In parallel, we used the VuzeVR Studio software to stitch together the raw footage from each camera and obtain a 360 stabilized video, from which we extracted 3840 x 2160 pixel equirectangular projections.
Finally, we used the coordinates from each image to geo-localise the 360 degree equirrectangular panoramas. We constructed a graph with these panoramas, where an agent can navigate by transferring between neighboring images. This results in a Google Street View–like environment. For a more detailed explanation of the process, take a look at our paper and our code.
How to use it
Our environment SEVN is compatible with Open AI gym and quite easy to use. Here is an example:
import gym
import SEVN_gym
env = gym.make("SEVN-Mini-All-Shaped-v1")
obs = env.reset() # See obs 1
In SENV-Mini-All-Shaped, the agent has access to all different modalities. The observation contains:
- Image (84 x 84 pixels): The visible part of the current panorama, covering a horizontal FOV of 135 degrees.
- Mission: The goal adress is the combination of a street name and a house number. Street names are encoded as one-hot vectors of length 7, since there are 7 different streets in our dataset. House numbers are composed of 4 digits, and each one of those is encoded as a one-hot vector of length 10.
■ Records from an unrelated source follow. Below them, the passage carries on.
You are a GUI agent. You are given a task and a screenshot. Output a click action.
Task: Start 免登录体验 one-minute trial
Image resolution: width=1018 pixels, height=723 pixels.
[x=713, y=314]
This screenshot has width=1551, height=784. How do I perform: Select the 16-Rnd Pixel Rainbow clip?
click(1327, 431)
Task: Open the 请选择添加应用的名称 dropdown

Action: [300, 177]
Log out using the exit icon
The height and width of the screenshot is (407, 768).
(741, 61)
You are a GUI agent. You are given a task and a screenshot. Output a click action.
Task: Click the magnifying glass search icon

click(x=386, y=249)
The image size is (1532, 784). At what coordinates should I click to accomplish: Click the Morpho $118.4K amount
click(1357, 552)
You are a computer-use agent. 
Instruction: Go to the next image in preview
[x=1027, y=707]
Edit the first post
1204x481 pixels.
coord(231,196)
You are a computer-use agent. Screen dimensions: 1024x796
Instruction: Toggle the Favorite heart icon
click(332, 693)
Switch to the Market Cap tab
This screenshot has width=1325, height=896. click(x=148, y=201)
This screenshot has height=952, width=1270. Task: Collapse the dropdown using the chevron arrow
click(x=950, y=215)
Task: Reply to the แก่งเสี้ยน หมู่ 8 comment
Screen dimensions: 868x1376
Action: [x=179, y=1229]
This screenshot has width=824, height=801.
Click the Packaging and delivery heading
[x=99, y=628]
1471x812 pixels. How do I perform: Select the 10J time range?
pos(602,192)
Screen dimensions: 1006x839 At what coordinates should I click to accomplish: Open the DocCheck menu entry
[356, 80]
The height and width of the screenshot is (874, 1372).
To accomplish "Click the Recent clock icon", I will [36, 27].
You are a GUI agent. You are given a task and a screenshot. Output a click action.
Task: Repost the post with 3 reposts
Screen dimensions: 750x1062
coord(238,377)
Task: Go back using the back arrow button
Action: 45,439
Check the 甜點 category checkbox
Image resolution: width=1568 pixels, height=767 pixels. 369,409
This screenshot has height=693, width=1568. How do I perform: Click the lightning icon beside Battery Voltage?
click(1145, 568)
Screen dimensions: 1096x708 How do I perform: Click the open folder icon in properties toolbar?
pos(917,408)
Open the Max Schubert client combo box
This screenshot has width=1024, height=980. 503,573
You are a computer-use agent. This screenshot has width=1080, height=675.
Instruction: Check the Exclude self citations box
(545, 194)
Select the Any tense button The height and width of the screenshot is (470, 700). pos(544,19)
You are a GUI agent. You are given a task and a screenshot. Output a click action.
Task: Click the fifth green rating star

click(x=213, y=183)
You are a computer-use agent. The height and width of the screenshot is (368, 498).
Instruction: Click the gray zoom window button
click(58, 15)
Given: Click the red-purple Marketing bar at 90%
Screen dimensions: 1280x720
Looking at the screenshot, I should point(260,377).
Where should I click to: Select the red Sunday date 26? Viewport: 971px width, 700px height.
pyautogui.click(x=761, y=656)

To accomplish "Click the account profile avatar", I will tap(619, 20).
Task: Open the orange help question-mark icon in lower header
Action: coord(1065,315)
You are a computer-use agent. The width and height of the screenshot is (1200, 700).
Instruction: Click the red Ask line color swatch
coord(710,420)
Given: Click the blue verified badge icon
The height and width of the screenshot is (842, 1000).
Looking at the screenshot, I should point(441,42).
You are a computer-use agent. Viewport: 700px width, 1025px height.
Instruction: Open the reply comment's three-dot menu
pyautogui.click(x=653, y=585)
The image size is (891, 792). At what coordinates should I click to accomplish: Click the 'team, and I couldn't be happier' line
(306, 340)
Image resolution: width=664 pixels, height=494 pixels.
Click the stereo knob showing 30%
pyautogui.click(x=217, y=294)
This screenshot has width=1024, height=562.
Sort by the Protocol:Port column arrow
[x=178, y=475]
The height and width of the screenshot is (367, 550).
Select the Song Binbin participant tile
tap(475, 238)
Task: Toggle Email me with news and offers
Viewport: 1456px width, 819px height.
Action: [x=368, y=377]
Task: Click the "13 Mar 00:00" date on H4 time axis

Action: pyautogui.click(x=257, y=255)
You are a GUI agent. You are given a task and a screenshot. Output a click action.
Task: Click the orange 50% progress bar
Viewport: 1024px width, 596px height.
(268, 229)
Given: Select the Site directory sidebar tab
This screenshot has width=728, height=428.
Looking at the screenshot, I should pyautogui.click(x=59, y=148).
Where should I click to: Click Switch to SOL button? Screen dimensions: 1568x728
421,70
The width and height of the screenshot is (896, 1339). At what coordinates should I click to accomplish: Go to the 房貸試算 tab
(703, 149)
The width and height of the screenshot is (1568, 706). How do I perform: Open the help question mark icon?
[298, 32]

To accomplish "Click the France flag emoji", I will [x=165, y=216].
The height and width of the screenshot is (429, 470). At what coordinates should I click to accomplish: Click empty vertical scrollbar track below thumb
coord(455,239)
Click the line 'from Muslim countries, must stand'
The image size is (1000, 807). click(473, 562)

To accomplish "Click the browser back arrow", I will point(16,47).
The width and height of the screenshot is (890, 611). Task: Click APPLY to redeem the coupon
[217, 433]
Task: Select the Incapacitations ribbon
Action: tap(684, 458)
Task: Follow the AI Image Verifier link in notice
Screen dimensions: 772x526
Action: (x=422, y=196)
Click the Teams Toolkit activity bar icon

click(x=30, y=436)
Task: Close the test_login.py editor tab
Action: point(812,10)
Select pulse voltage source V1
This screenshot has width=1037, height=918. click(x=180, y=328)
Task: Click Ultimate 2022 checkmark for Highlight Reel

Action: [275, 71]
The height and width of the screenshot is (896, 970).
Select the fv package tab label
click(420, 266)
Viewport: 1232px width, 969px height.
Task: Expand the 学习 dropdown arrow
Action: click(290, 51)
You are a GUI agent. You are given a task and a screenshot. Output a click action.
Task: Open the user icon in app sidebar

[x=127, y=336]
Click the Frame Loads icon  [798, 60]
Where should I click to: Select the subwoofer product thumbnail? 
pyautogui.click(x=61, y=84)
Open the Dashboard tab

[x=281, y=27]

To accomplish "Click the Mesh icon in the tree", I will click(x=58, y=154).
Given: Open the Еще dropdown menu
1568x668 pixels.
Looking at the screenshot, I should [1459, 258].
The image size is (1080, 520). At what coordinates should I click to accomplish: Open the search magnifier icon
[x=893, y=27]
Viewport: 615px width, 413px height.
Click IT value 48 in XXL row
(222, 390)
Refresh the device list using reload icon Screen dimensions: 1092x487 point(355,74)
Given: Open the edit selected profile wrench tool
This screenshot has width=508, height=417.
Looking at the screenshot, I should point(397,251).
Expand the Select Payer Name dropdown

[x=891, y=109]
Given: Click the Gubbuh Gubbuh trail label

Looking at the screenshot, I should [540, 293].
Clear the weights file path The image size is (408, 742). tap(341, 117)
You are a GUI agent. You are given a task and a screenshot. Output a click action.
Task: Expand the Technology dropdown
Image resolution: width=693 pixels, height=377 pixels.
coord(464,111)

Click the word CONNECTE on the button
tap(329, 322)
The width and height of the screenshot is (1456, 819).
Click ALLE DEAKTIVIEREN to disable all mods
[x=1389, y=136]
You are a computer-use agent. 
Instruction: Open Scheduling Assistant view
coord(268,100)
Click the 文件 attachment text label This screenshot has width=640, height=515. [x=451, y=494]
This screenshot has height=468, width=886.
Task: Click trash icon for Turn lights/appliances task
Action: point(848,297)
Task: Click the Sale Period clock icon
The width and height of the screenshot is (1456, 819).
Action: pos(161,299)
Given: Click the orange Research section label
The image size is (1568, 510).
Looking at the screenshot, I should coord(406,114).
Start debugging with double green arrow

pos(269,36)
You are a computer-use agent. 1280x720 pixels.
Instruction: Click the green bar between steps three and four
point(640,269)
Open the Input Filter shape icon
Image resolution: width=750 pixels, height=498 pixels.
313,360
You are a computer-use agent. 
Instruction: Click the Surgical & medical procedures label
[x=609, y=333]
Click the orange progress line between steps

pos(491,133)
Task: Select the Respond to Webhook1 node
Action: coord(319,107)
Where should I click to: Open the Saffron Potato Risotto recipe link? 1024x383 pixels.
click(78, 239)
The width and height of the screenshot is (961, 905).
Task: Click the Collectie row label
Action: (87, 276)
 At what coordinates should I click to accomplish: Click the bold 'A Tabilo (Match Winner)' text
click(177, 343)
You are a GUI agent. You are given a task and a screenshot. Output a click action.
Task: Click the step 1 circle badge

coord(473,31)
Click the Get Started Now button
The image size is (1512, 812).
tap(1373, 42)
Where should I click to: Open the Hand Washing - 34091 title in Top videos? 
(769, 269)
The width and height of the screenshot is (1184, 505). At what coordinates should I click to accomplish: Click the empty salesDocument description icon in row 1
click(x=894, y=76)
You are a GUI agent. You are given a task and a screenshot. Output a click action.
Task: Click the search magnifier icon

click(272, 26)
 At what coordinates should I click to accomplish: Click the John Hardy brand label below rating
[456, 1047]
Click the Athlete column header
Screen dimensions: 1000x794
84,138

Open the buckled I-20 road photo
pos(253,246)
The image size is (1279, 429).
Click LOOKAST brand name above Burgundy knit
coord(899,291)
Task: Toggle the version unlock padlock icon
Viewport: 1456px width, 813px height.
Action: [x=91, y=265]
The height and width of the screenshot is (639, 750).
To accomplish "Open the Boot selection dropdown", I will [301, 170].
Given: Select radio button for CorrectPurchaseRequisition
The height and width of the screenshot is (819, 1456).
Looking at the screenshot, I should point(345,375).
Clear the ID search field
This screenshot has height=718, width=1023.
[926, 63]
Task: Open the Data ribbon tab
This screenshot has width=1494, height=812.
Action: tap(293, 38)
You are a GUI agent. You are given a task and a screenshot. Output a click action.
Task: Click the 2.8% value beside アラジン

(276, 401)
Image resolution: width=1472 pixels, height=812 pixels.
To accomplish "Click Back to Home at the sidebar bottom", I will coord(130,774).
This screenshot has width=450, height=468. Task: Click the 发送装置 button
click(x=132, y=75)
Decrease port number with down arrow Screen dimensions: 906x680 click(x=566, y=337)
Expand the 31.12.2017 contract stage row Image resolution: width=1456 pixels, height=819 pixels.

- Relative and Goal GPS: The relative GPS coordinates of the goal as well as its absolute coordinates.
- Visible Text: In this environment, the ground truth label from any text that is inside the agent’s FOV is passed as part of the observation.
action = env.Actions['FORWARD']
obs, rew, done, info = env.step(action) # See obs 2
This environment features a shaped reward. The agent get a positive reward every time it gets closer to its goal, and a negative reward when it moves away from its goal.
action = env.Actions['BIG_RIGHT']
obs, rew, done, info = env.step(action) # See obs 2
We hope that our environment will contribute to the progress of state-of-the-art Visual Navigation models, and will be a stepping stone for coming up with a system that will solve this problem for the blind and visually impaired.